## [Problem description]
Can you quote the blog post below about Southampton's Tudor House Museum in full, word for word?

Showing posts with label Tudor House Museum. Show all posts
Showing posts with label Tudor House Museum. Show all posts

Saturday, 27 September 2008

Old and new Southampton - Tudor House Museum

(Click on photos to enlarge)

The juxtaposition of old and new - obviously something that never bothered town planners in Southampton!


A more pleasing view of the Museum. In my childhood, throughout the winter, I would visit here every Saturday, on my way to the swimming baths.


This lady made her own gown, and looked every inch a proper embassador for the Museum Open Day.


These date back to the Tudor period. All the exhibits had been removed (all I can remember now was a stuffed Dachshund in the Victorian parlour!) so that extensive renovation work could be carried out. This meant that in parts you were really back to how the house looked in Tudor times. Inside the Museum, work has revealed hand painted vine tendrils on some of the beams.


In one corner, a tiny Tudor doorway. Gosh, they must have been short and thin in those days . .

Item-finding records

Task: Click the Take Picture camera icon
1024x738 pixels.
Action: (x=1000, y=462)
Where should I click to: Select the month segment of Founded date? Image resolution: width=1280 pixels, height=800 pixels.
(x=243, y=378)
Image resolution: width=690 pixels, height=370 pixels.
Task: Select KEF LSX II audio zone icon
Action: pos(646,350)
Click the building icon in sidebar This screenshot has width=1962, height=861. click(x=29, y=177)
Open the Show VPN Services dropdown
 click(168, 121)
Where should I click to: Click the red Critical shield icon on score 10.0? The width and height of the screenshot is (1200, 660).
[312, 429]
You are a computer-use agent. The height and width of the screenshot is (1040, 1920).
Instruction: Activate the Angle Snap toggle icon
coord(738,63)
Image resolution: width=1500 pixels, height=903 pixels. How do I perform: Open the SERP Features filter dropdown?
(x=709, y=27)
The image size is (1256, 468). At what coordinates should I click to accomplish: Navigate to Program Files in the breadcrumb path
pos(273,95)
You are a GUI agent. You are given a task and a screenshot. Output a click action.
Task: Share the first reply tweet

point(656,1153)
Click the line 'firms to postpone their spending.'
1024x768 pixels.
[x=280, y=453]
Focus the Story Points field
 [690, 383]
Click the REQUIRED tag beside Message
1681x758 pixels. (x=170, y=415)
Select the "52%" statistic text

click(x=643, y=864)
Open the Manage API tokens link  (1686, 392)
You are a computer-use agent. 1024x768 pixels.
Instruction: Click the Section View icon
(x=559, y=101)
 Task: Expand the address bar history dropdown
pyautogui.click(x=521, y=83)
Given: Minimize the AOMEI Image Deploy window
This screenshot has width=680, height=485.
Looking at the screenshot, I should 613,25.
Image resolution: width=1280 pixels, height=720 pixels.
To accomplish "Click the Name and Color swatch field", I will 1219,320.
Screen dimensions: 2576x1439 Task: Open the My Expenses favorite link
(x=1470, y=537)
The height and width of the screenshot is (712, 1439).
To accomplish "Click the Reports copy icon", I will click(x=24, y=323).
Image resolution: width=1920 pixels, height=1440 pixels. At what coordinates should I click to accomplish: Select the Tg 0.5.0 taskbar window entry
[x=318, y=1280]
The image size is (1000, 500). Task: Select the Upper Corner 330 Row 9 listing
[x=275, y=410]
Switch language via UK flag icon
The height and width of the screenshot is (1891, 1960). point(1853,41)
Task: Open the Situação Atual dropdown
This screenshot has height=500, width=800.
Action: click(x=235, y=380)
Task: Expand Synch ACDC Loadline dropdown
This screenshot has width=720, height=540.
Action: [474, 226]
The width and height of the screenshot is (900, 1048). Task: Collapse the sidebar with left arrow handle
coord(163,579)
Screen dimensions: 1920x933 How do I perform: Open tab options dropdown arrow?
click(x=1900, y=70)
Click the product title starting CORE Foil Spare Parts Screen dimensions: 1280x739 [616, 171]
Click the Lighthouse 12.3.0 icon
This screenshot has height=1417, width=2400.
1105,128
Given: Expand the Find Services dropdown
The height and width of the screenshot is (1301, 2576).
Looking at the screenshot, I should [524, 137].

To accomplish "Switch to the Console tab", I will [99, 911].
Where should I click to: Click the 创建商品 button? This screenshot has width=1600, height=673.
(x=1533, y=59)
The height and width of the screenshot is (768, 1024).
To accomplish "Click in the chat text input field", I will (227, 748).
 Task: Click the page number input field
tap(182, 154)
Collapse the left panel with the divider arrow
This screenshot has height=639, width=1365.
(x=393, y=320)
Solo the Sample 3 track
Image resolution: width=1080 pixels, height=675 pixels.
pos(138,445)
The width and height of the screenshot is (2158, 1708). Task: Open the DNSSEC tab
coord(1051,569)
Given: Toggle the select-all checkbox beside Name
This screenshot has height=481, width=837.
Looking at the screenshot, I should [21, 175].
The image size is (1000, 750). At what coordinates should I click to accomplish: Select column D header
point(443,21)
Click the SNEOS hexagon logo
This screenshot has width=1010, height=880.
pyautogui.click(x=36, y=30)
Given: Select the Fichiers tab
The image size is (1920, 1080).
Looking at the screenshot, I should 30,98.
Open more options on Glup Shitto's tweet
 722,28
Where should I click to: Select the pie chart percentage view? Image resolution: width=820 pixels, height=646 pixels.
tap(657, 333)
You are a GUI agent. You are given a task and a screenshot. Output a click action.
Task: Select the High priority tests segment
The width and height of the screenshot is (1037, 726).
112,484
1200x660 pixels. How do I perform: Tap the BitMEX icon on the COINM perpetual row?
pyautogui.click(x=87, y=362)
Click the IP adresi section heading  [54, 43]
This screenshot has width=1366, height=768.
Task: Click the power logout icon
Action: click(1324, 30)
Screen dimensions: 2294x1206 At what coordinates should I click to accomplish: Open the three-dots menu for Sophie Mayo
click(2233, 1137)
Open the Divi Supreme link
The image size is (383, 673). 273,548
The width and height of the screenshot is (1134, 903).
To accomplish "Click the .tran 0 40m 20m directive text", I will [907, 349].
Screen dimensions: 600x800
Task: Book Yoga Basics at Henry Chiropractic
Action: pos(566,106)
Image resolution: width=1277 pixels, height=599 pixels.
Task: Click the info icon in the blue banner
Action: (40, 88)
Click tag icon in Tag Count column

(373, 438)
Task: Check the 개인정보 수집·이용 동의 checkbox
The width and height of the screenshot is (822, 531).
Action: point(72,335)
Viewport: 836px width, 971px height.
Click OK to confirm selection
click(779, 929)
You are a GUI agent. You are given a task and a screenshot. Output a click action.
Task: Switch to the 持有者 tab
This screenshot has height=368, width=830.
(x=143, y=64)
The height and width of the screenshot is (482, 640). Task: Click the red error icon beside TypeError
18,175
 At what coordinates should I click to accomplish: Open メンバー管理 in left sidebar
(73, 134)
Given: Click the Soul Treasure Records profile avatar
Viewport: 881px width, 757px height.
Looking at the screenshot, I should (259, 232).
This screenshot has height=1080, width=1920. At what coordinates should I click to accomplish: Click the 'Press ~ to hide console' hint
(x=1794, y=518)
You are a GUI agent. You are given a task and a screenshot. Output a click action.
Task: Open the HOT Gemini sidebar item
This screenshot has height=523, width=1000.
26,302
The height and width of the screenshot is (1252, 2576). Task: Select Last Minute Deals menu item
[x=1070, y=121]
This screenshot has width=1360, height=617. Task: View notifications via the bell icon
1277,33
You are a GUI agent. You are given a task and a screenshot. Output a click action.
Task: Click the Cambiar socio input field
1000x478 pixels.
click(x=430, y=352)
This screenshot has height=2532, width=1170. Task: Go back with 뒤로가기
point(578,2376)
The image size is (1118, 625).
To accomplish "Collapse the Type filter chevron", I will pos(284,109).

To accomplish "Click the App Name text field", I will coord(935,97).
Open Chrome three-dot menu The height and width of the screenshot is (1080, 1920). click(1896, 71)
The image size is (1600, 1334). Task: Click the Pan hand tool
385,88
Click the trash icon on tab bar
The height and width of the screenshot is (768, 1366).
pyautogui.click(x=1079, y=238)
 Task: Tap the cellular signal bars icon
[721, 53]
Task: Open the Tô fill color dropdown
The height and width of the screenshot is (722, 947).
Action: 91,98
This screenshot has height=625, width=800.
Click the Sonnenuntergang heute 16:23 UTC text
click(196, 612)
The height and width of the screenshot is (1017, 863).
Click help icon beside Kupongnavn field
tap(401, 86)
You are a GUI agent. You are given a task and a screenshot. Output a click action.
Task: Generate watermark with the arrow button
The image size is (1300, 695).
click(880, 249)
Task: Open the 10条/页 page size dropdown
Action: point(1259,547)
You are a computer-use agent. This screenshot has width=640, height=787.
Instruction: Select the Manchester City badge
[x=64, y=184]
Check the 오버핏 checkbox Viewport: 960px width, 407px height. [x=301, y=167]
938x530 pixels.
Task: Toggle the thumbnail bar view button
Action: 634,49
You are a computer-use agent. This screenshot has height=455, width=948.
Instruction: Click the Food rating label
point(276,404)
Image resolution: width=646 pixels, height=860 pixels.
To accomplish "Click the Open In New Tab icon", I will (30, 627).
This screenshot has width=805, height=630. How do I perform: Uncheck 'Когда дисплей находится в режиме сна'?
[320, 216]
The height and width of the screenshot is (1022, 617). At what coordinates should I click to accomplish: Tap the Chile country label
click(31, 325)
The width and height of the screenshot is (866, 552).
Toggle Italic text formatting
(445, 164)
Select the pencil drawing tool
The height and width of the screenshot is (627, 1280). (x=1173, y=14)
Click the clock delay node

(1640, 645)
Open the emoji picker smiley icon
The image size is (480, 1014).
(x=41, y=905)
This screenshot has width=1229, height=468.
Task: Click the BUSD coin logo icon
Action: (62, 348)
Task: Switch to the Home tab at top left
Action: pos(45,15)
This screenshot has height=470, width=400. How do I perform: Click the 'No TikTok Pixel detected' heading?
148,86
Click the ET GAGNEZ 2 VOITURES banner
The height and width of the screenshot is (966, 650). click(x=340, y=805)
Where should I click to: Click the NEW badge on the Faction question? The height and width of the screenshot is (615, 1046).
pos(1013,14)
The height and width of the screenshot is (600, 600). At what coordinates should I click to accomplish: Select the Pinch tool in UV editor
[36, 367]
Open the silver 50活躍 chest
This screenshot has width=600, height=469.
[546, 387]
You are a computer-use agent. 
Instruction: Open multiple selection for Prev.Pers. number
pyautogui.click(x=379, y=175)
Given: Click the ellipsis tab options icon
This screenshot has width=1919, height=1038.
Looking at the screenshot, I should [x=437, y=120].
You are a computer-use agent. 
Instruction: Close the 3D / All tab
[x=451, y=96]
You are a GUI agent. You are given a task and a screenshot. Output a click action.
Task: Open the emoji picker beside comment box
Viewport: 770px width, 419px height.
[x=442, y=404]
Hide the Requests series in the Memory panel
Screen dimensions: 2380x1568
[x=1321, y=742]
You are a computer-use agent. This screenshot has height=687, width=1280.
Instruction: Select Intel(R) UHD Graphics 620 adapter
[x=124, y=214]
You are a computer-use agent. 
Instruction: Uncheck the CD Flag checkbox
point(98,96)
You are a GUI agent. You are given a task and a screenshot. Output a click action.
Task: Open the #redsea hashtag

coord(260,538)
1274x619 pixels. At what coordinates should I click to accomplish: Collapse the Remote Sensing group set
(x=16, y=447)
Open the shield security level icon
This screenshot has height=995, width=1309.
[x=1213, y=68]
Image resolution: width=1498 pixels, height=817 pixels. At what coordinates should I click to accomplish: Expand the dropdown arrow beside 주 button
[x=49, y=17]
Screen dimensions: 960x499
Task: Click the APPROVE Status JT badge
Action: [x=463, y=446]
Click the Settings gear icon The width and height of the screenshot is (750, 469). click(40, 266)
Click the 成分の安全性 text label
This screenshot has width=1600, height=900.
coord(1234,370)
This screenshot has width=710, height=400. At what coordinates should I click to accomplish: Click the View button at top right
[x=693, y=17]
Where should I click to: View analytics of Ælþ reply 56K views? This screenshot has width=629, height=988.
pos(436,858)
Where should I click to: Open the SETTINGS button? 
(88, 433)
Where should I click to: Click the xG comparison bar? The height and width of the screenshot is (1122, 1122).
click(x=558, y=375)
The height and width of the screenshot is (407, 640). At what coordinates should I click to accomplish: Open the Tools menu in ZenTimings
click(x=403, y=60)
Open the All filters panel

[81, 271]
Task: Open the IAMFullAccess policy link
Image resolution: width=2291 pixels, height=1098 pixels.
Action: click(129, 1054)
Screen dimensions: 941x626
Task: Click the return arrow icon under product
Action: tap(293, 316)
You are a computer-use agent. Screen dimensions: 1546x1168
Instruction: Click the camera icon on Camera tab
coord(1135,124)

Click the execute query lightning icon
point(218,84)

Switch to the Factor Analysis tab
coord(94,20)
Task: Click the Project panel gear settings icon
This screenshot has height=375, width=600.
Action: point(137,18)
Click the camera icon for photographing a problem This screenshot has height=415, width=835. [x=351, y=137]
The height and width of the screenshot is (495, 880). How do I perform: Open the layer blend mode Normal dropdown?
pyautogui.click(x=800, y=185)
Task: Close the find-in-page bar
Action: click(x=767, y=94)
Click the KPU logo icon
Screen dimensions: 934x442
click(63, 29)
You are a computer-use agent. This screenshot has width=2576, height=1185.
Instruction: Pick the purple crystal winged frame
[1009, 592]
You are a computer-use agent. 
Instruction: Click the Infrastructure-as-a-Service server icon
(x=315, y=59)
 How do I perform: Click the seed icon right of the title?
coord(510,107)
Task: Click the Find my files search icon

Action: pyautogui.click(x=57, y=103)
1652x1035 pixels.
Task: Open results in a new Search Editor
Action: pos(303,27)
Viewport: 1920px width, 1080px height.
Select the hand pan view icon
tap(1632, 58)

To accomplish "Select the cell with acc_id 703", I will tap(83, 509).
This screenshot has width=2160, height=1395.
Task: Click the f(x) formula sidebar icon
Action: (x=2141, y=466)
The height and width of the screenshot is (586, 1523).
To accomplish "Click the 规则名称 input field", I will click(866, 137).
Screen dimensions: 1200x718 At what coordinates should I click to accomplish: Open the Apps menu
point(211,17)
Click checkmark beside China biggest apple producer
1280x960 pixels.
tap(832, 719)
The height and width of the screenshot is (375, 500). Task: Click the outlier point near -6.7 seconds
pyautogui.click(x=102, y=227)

## [Result of this task]
Showing posts with label Tudor House Museum. Show all posts
Showing posts with label Tudor House Museum. Show all posts

Saturday, 27 September 2008

Old and new Southampton - Tudor House Museum

(Click on photos to enlarge)

The juxtaposition of old and new - obviously something that never bothered town planners in Southampton!


A more pleasing view of the Museum. In my childhood, throughout the winter, I would visit here every Saturday, on my way to the swimming baths.


This lady made her own gown, and looked every inch a proper embassador for the Museum Open Day.


These date back to the Tudor period. All the exhibits had been removed (all I can remember now was a stuffed Dachshund in the Victorian parlour!) so that extensive renovation work could be carried out. This meant that in parts you were really back to how the house looked in Tudor times. Inside the Museum, work has revealed hand painted vine tendrils on some of the beams.


In one corner, a tiny Tudor doorway. Gosh, they must have been short and thin in those days . .